Steps for Korean pickles/spicy cabbage

  • Make Korean pickles/spicy cabbage step 0
    1
    Choose fresh cabbage with green leaves and heavy weights, cut off the roots and wash them。
  • Make Korean pickles/spicy cabbage step 1
    2
    Cut it from the root to about a third, then fold it into 2-4 by hand。
  • Make Korean pickles/spicy cabbage step 2
    3
    The salt is spread evenly among each leaf (mainly in the white part, which cannot be too salty)
  • Make Korean pickles/spicy cabbage step 3
    4
    Watch your mouth。
  • Make Korean pickles/spicy cabbage step 4
    5
    The remaining coarse salt is melted with hot water, mixed into the cabbage with a little cold water, which is usually salted for about six hours. It takes one or two times in the middle to get even
  • Make Korean pickles/spicy cabbage step 5
    6
    The pickled cabbage is flushed in cold water two to three times, followed by the gravitation of the asphalt basket。
  • 7
    In six hours of pickled cabbage, you can prepare the sauce。
  • Make Korean pickles/spicy cabbage step 6
    8
    Pure water, shrimp skin or dried shrimp, thick sea bands are placed in the pots, which are boiled for 10 minutes and removed from the shrimp and sea bands, and are covered with soup。
  • Make Korean pickles/spicy cabbage step 7
    9
    Dry peppers are washed and cut into small sections and a glass of water is immersed for more than 15 minutes。
  • Make Korean pickles/spicy cabbage step 8
    10
    Sydney, onions, garlic, ginger skin。
  • Make Korean pickles/spicy cabbage step 9
    11
    The 8th, 9th and 10th materials are mixed with shrimp sauce, rice soup (or three spoons of rice) into the mixer. (Note: The rice soup or rice must be dried and mixed, or the sauce will change
  • Make Korean pickles/spicy cabbage step 10
    12
    Onions, celery wash cleans the leachate and cuts the size of 4-5 cm。
  • Make Korean pickles/spicy cabbage step 11
    13
    the radish cut silk, about 6 cm long, 0.5 cm thick。
  • Make Korean pickles/spicy cabbage step 12
    14
    The white radish is mixed with pepper powder and then the top colour is added to 4. The order of pepper powder is important. The order determines color and taste
  • Make Korean pickles/spicy cabbage step 13
    15
    We'll mix 12 and 14。
  • Make Korean pickles/spicy cabbage step 14
    16
    With well-prepared fabrics, one layer of the leaves begins at the outermost level of cabbage。

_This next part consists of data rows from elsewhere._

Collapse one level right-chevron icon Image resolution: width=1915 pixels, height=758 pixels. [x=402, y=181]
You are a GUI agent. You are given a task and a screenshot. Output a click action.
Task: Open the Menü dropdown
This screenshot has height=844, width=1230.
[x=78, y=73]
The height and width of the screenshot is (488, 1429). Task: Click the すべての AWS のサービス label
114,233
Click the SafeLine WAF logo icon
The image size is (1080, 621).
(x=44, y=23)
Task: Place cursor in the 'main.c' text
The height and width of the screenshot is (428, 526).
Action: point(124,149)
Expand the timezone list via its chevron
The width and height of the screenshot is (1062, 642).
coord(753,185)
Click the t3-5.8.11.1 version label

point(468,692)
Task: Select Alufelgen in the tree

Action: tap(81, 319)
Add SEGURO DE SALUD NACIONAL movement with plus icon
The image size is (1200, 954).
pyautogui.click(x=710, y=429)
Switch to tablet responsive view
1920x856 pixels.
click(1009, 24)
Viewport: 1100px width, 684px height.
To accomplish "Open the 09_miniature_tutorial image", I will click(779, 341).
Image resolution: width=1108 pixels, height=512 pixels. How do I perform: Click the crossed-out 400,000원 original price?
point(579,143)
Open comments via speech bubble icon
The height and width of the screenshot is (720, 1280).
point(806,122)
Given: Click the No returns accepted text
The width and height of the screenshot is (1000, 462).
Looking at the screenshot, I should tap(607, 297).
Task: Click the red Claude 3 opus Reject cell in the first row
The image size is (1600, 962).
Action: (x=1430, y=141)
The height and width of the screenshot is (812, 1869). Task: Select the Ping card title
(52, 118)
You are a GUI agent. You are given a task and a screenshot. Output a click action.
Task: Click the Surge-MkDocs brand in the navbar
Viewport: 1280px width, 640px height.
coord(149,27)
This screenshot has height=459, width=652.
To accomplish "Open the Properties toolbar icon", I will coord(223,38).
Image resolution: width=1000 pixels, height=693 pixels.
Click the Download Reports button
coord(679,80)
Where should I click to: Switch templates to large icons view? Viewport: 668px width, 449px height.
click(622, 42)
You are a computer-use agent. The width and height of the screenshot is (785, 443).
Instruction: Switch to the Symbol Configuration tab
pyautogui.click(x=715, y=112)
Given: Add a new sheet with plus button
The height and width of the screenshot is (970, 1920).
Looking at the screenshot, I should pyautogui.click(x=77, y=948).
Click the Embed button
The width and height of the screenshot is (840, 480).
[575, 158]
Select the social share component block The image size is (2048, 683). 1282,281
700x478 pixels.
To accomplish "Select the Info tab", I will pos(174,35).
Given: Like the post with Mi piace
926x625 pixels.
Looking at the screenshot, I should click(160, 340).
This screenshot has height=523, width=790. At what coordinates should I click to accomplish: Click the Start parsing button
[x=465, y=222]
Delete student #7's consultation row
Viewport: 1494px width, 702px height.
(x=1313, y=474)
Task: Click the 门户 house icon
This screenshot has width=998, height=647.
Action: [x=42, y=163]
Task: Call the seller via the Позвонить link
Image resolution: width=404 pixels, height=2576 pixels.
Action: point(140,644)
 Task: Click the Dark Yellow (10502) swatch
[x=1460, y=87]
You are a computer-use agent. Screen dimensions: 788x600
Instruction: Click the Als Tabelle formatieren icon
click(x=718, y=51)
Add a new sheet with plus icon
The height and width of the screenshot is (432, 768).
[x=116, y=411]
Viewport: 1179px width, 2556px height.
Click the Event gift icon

  • Make Korean pickles/spicy cabbage step 15
    17
    The coated cabbage is wrapped in the outermost leaves and placed in a pickle box up the mouth, which requires room for expansion during the fermentation of pickles, preferably at around 20 per cent of the pickles。
  • Make Korean pickles/spicy cabbage step 16
    18
    The pickle box covers the room temperature for one day and moves to the fridge for about 20 days。
  • Make Korean pickles/spicy cabbage step 17
    19
    I'm glad to see the pickles and the gravy
  • Korean pickles/spicy cabbage Make Tips

    1. Glutinous rice soup and rice help with fermentation, and you can also add a small piece of boiled sweet potato. 2. If you are unsure about the quality of the chili powder or the color is not good-looking, you can put the chili powder in after boiling the glutinous rice soup to sterilize it at a high temperature, and the color will also look better. In Korea, many families generally take dried chili peppers cleaned at home to a rice mill to be freshly ground, which is considered more trustworthy. 3. Kimchi can be eaten just after mixing; the taste is different at every stage. Freshly made kimchi will be spicier, and after fermenting for about 20 days, it is suitable for making kimchi soup, kimchi pancakes, kimchi fried rice, and other delicacies.